Most algorithms I use in recursive situations (such as balanced trees and so on, as you mention) tend to be O(logN) and stack use doesn't grow that fast with increased data. For example, you can process a 16-way tree storing two billion entries with only seven levels of stack (167 =~ 2.6 billion).
You should read about Tail Recursion. In general, if a compiler manages to apply tail recursion to a procedure, it it quite effective, if not, then not so.
Also a important issue is the maximum recusion depth of your compiler -- usually it's limited by the stack size. The downside here is that there's no graceful way to handle a stack overflow.
Recursion is elegant, but prone to stack overflowing. Use tail-end recursion whenever possible to give the compiler the chance to convert it an iterative solution.
It's definitely you decision which tool you want to use - but keep in mind that most algorithms dealing with tree-like data structures are usually implemented recursively. As it's common practice, your code is easier to read and less surprising for others.

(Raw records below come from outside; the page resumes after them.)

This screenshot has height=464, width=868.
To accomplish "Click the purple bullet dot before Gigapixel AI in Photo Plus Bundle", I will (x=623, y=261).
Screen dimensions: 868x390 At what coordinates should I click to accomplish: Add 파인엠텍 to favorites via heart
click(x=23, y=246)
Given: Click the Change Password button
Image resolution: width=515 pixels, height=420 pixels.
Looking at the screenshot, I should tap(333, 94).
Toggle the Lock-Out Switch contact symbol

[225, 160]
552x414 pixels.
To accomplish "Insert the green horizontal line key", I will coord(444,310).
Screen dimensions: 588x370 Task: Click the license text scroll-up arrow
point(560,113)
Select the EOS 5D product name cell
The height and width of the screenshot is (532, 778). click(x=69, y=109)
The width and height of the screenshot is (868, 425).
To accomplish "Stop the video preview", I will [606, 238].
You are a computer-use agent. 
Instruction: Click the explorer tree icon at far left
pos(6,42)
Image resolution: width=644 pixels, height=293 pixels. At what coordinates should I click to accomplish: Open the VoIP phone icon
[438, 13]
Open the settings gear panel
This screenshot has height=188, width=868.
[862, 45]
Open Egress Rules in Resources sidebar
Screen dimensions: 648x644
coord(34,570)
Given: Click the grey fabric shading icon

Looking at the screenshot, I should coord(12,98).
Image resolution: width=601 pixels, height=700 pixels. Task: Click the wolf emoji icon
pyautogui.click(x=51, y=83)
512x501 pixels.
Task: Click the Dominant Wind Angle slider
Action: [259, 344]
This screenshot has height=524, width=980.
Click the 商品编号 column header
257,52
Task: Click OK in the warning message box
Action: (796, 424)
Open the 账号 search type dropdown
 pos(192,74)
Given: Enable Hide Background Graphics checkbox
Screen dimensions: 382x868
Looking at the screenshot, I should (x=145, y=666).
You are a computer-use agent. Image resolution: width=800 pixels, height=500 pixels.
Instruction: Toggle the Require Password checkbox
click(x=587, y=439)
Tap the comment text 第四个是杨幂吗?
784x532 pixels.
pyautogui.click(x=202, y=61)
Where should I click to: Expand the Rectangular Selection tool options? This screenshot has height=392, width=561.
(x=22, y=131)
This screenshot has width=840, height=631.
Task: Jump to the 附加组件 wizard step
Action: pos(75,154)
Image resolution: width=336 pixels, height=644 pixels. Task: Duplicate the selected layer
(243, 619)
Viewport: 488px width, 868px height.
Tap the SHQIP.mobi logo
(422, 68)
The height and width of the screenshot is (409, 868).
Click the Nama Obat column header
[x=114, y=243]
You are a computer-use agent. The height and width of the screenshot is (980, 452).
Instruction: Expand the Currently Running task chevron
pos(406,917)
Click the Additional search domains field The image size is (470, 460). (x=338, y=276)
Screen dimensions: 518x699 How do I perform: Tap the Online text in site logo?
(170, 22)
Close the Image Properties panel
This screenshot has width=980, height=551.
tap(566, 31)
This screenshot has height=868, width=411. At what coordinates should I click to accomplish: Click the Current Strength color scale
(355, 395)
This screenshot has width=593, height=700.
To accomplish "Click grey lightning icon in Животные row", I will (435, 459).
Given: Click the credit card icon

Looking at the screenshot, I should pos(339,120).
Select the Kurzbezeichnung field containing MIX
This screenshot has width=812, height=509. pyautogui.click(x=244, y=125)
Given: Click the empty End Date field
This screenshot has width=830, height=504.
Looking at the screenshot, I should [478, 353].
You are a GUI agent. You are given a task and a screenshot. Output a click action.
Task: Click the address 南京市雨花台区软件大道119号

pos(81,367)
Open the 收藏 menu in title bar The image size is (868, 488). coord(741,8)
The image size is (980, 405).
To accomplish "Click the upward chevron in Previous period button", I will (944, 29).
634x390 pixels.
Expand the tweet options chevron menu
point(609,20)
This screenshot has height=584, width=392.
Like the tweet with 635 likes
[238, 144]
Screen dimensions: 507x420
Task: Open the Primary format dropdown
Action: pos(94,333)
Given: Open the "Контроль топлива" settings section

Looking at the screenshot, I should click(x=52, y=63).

Recursion is a tool. Sometimes using the "tool of recursion" makes the code easier to read, although not necessarily easier to comprehend.
In general, recursive solutions tend to be good candidates where a "divide and conquer" approach to solving a specific problem is natural.
Typically, recursion is a good fit where you can look at a problem and say "aha, if I knew the answer for a simpler variant f this problem, I could use that solution to generate the answer I want" and "the simplest possible problem is P and its solution is S". Then, the code to solve the problem as a whole boils down to looking at the in-data, simplifying it, recursively generate a (simpler) answer and then go from the simpler answer to the answer as a whole.
If we consider the problem of counting the levels of a tree, the answer is that the height of the tree is 1 more than the height of the "tallest/deepest" of the children and the height of a leaf is 1. Something like the following code. The problem can be solved iteratively, but you'd, essentially, re-implement the call stack in your own data structures.
def tree_height (tree):
if tree.is_leaf():
return 1
childmax = 0;
for child in tree.children():
childmax=max(childmax, tree_height(child))
return childmax+1
It's also worth considering that Tail Call Optimization can make some recursive functions running in constant stack space.